◆ **課題一覧**
[a] 抜粋文によると、心の動きは必ずどこにあらわれるとされていますか。
[b] 処世についての心得を述べた文章を、最後の文の後から書き継いでください。

◆ **抜粋文**
心の動きは必ず眼にあらわれるものであるから、どんなに装っていても、眼を注意してみればわかるものである。
「あの人のためなら……」といわれる人にならなければ、仕事はできない。
人をつかまえ、人を育て、人を使うことを知らないで、いたずらに自己の才能だけにたよっているようなことではだめだ。
真理は平凡なり。
平凡なる真理に透徹せよ。
最初が大事、最後が大事。
たとえば、ある一つの山について論じる場合でも、単に人のうわさや地図で知っているくらいの程度で論じる場合と、実地にふもとに立ってのときと、山腹にいてのときと、山頂をきわめてのときと、それぞれ立場が違うにしたがって考えも違ってくるのは当然である。
大きい見地からものごとを考えずに、小さい一個人の利害や理知を中心として判断するのは、ひじょうな誤りである。
喫みあいたときの百本のタバコと、喫いたいと思うときの一本のタバコとでは、百より一がありがたい。
世の中にはおうおう、表面の計算とはあべこべのことがある。
世の中を渡り比べて今ぞ知る 阿波の鳴門に波風もなし
といって、過ぎ越し方をふり返ってみれば、ずいぶんあぶない丸木橋も数多く渡ってきたものである。阿波の鳴門ぐらいは、生命さえなげ出す覚悟でおれば、いつでも平気で舟を乗り入れることができるが、この人の世ではそうはいかない。死ぬに死なれず、生きるに生きられぬ羽目におちいることが幾度となくある。

◆ **データ抜粋**
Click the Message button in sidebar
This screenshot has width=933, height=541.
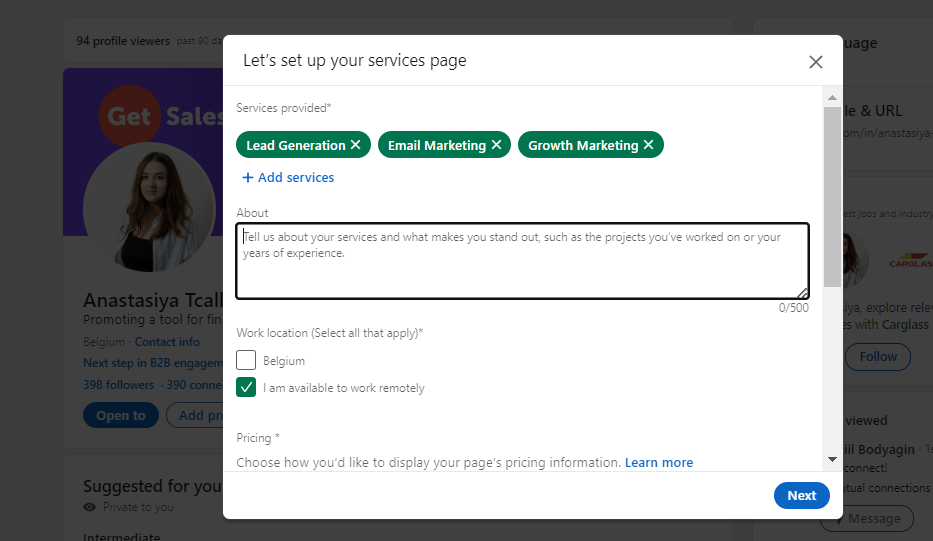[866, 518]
==
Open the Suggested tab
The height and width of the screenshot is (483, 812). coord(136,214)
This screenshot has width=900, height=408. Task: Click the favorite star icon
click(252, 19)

◆ **回答一覧**
[a] 心の動きは必ず眼にあらわれるとされています。

[b]
なるほど、考えてみれば、この世は苦しい、淋しい、辛い。しかしながら、ほんとうは、苦しいのも淋しいのも辛いのも、みな自分であって、世の中ではない。
いくら得ても、少しも他人の妨げにならず、しかも、自己はこれによってますます栄え輝いていくのは、徳と知識と技術とである。
物質はわれらに、霊界の型、すなわち宇宙の真を教えるための玩具である。ゆえにこれは一時的のものであって、たいした価値のないものである。
ことに物質は、自分がより多く得るだけは、他人の分が減らされているのである。このような物質に執着して、この大宇宙の真をみることを忘れている人たちに、天災地変は、ある意味においてひじょうな薬であろう。
自分だけを見ずに、広く世間を見ていたまえ。いろいろなことがあるよ。